» Directive: Copy out the rows verbatim, beginning with the line containing "Select the Killer folder" and ending with the line containing "Looking at the screenshot, I should [781, 81].", both included.

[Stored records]

++++++++++++++++++++

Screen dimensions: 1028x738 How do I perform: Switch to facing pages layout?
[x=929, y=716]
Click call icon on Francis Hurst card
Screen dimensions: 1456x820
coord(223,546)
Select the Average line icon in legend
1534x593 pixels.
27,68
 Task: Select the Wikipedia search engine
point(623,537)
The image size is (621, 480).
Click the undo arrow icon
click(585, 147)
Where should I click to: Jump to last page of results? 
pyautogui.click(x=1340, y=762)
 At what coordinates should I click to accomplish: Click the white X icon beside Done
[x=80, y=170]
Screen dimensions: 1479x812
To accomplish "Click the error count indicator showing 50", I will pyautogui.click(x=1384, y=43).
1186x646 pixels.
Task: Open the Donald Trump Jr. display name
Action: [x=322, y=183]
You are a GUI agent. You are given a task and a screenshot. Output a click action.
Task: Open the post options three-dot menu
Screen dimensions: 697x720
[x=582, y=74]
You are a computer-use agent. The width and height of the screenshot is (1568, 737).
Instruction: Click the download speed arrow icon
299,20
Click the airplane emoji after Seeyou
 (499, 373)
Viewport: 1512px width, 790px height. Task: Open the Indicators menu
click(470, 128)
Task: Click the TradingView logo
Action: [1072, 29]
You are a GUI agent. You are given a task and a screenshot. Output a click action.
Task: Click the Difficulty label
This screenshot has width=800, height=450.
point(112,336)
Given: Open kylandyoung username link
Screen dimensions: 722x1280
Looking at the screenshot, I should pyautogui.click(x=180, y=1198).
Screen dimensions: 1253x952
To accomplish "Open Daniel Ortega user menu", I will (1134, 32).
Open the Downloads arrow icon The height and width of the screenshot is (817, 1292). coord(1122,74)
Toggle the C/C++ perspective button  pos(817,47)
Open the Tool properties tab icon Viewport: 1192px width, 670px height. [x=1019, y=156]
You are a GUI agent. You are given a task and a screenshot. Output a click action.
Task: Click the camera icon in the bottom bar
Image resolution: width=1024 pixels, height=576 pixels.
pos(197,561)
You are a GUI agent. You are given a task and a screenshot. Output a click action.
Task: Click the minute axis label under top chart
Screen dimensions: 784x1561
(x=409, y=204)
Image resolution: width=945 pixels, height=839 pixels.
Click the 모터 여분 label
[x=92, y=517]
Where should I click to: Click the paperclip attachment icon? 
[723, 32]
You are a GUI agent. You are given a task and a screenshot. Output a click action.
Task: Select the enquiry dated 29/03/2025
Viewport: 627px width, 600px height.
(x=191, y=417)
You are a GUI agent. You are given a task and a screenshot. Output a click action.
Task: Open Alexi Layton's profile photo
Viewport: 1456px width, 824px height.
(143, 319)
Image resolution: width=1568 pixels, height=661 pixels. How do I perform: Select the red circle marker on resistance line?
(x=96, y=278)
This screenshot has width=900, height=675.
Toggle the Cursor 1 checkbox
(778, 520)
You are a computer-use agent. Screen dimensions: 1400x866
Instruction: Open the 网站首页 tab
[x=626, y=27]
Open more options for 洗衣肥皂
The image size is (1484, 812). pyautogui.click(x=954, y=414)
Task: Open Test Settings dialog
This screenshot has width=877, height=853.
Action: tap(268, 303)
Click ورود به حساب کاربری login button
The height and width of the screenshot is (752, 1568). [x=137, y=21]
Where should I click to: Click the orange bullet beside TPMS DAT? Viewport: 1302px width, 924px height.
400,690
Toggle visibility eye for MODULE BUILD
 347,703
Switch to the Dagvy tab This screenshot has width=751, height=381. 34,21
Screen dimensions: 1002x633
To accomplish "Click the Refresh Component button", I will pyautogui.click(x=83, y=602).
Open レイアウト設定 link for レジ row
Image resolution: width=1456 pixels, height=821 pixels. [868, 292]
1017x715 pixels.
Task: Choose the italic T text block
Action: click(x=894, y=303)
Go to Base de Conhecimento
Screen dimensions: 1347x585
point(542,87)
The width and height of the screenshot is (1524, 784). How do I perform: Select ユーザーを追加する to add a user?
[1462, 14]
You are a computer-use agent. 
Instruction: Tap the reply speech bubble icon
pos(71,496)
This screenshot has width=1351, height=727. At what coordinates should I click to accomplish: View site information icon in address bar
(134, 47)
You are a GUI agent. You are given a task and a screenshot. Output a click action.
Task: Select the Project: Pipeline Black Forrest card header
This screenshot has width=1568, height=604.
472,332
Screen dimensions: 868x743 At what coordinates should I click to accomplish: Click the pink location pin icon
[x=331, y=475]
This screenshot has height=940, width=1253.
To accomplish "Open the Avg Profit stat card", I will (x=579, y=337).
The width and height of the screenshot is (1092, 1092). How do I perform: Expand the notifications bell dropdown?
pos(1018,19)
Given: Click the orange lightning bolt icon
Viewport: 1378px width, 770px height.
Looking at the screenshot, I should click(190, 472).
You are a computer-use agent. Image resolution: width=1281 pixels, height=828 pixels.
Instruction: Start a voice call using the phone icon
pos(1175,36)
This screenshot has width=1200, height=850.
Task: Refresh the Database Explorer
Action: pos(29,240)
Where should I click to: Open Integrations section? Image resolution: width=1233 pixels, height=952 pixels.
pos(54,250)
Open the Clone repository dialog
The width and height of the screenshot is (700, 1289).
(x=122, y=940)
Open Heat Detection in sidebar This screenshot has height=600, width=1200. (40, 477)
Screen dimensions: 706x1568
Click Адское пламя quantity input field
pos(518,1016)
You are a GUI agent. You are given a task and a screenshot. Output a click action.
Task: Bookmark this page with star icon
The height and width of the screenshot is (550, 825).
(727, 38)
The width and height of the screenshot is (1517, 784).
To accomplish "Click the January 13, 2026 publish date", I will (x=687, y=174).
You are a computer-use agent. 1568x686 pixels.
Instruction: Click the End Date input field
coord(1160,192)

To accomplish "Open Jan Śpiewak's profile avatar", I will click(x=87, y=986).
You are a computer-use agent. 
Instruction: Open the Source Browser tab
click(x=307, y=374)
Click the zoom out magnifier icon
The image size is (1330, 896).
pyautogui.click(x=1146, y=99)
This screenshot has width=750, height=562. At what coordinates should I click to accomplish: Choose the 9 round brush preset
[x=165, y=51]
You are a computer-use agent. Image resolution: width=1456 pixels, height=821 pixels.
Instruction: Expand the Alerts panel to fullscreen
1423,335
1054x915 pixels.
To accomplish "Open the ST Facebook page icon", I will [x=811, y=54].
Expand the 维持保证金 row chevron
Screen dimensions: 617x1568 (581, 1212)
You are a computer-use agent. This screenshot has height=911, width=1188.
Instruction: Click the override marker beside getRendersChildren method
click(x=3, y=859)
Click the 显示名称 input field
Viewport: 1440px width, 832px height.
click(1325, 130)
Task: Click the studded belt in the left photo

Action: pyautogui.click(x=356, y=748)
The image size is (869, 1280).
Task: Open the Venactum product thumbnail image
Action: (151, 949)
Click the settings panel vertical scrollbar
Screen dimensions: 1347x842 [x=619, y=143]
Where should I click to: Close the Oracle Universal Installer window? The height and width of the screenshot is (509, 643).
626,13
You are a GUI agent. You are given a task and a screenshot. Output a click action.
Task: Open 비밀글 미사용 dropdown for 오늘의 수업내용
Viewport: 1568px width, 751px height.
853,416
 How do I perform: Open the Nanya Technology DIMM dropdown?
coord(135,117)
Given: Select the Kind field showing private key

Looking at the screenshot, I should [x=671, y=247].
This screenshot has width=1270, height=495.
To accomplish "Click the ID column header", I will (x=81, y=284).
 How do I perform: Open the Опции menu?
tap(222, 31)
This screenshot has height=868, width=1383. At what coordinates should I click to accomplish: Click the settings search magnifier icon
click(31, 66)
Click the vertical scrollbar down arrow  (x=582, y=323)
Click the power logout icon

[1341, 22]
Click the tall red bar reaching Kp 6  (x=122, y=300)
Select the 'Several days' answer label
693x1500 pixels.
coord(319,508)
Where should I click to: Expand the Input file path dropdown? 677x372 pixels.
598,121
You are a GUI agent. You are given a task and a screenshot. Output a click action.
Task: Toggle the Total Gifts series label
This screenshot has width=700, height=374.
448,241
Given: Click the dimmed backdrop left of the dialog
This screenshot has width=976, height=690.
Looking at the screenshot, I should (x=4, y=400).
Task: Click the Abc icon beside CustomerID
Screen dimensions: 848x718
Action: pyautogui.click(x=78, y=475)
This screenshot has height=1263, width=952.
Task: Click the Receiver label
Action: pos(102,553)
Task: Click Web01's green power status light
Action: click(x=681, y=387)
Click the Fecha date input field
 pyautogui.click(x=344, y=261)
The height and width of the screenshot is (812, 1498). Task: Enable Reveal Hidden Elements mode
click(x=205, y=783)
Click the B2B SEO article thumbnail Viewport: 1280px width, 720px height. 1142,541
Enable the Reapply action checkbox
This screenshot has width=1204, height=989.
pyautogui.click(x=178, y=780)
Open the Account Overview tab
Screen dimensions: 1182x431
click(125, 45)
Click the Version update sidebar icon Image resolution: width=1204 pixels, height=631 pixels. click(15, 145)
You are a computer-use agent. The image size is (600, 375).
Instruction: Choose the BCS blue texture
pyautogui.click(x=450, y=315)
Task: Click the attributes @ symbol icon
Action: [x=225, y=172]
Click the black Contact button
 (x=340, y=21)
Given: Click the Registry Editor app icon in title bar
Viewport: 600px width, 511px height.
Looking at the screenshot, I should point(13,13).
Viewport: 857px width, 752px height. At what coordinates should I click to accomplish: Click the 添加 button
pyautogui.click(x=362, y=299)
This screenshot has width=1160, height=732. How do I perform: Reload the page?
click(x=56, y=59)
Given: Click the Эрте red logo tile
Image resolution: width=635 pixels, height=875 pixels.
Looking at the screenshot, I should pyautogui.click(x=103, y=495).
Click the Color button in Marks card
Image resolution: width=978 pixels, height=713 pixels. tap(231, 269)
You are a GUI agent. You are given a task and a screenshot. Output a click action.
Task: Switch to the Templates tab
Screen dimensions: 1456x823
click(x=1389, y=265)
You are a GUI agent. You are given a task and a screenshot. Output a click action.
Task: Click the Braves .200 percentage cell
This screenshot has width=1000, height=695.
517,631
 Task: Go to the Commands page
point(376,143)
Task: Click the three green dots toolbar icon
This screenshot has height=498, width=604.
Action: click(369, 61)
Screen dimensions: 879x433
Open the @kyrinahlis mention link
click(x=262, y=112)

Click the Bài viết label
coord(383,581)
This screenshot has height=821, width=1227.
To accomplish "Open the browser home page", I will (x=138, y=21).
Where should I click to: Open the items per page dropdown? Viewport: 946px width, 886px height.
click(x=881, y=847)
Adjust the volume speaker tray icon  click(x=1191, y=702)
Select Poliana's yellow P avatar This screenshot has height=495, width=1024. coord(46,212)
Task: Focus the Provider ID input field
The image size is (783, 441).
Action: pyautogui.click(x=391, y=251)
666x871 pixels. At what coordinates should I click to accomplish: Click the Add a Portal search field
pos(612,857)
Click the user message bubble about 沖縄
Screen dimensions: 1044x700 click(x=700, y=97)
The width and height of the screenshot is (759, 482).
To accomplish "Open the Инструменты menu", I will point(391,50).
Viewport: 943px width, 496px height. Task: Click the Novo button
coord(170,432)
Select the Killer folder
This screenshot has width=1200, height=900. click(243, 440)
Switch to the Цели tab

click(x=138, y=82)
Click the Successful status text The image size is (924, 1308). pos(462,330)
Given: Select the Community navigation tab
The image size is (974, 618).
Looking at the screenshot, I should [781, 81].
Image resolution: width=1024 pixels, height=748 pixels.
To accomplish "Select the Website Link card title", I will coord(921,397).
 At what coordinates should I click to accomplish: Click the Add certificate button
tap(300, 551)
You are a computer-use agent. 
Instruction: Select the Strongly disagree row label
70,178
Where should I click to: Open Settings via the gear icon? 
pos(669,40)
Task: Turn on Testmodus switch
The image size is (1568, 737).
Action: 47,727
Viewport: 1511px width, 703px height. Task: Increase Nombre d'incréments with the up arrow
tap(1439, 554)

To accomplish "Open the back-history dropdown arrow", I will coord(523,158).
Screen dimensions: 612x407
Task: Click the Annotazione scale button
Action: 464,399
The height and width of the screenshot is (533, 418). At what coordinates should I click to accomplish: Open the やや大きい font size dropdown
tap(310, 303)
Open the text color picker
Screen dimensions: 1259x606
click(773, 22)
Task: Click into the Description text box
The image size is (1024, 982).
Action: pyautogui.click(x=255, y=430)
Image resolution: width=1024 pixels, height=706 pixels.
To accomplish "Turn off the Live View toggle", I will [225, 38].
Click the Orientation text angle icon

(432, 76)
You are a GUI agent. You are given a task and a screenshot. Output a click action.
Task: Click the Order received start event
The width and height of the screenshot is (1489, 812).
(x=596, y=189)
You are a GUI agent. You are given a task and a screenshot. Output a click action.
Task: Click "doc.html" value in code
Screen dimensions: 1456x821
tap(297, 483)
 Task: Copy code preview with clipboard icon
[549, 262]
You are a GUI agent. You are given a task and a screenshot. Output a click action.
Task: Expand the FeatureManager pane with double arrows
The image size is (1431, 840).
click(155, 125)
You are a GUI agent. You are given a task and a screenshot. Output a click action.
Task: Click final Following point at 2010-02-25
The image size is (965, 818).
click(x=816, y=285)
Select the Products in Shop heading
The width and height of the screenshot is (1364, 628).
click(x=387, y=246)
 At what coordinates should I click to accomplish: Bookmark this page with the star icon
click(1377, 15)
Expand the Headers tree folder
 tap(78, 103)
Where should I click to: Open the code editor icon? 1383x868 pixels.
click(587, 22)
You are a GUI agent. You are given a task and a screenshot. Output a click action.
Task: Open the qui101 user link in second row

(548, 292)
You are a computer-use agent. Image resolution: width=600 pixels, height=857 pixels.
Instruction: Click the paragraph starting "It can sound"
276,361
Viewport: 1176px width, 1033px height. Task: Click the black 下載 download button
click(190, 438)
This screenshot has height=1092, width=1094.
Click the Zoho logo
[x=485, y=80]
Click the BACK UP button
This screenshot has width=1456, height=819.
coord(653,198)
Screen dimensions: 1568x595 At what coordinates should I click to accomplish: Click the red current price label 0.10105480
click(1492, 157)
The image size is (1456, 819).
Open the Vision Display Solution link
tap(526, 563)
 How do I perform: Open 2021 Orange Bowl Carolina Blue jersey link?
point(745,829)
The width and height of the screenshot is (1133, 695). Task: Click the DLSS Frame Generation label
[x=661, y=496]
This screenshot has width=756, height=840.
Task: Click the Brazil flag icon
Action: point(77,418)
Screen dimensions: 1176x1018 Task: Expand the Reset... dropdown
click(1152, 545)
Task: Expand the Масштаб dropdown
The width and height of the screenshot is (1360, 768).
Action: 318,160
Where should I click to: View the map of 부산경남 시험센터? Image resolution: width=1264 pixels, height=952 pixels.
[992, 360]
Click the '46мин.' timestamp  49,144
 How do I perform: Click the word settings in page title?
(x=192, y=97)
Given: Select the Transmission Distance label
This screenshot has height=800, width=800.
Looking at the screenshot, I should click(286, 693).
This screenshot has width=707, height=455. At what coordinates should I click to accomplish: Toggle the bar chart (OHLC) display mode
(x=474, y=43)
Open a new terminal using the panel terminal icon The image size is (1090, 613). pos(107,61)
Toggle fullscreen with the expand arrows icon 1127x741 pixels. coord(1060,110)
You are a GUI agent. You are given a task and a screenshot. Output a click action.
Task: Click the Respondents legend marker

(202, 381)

++++++++++++++++++++

» Output below:
Select the Killer folder
This screenshot has width=1200, height=900. click(243, 440)
Switch to the Цели tab

click(x=138, y=82)
Click the Successful status text The image size is (924, 1308). pos(462,330)
Given: Select the Community navigation tab
The image size is (974, 618).
Looking at the screenshot, I should [781, 81].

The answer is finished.